3 :「1列前の選手は適切な距離感を保つために隣のレーンに位置することが望ましい」

上記した3つの条件は、主にサイドバック・ウイング(サイドMF)・インサイドMF・守備的MFに大部分が集中する約束事である。

バニーズ京都の千本哲也監督は「ボランチとサイドバックは一緒」、岡山湯郷Belleの亘崇詞監督は「サイドバックとボランチ、サイドMFがポジションをローテーションしながら入れ替われるのが理想」と言う。筆者が取材を通して聞いた彼らの表現も、この3条件に当てはまるモノである。

田渕監督によると「“レーン”という言葉を使ったのは今年からで、頭に入って来るのに良い言葉だと感じたので使っています。今は情報化社会ですから、選手達も世界各国の色んな最先端の言葉を知っています。この言葉を共通認識として使うようになって、ポゼッション部分の改善に成果が出ています。また、そういうタイプの選手を集めたチーム編成にもしています。課題はありますが、是非楽しみにしていてください」とのこと。

引退した藤本&西山は、男子日本代表に置き換えると「田中マルクス闘莉王と中澤佑二」のような存在だった。その屈強なCBコンビを活かすのは当然だ。
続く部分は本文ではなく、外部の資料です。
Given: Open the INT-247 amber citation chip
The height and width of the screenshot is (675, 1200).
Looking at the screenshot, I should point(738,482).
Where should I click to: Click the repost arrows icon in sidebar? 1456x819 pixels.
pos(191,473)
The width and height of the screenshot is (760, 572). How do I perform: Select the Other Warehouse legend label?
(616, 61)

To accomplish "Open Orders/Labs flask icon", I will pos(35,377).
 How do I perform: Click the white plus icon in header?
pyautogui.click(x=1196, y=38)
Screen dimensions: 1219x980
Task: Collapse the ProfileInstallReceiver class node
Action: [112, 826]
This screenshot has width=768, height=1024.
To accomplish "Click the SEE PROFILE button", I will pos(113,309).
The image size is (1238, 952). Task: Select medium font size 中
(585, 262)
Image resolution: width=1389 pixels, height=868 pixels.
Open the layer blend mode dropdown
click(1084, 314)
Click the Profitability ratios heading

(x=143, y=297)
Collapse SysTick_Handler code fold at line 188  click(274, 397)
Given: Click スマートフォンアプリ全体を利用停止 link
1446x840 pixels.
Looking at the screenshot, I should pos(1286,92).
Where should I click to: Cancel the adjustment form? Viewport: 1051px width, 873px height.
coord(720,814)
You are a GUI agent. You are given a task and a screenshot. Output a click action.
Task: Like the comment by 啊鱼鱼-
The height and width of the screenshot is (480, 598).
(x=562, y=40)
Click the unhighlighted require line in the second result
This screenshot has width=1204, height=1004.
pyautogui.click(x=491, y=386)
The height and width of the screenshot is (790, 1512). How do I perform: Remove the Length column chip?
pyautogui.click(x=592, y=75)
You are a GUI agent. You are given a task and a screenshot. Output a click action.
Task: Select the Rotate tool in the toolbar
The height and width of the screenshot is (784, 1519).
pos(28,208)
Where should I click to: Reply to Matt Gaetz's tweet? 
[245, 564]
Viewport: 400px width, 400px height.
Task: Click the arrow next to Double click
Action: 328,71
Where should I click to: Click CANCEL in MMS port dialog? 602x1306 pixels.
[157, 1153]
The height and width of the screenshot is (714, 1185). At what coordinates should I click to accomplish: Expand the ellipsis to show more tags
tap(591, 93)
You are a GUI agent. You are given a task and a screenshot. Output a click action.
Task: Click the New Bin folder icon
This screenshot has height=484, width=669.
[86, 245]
男子の日本代表も2010年の南アフリカW杯で守備重視の戦略を採ってベスト16進出を成し遂げた。

彼女らが抜けた今年、千葉(6月に25歳になる)と同世代の選手が一気に増加した。サッカー観が似ている選手が増えたのか、チームの雰囲気はかなり良い。

千葉も口にしたように「ハマった時には楽しいサッカーができる」のとは裏腹に、ハマらなければ危険なボールロストも多い。守備的なチームが攻撃型へ転換するのは難しい。それがサッカー界の常識の1つだ。

ただ、ASハリマ・アルビオンには、もともと千葉や葛馬、内田といった個人で打開できる選手は揃っている。そして、この日の控え組が見せていた丁寧な組織プレーでの崩しが混ぜ合わされば、どんなに楽しいサッカーになるだろうか?

「ここ数年より楽しい」と千葉が言う“新たなアルビオンのサッカー”は大きなリスクを伴う。それでも生まれ変わろうとする彼女らのプレーを、是非とも現地で見て欲しい!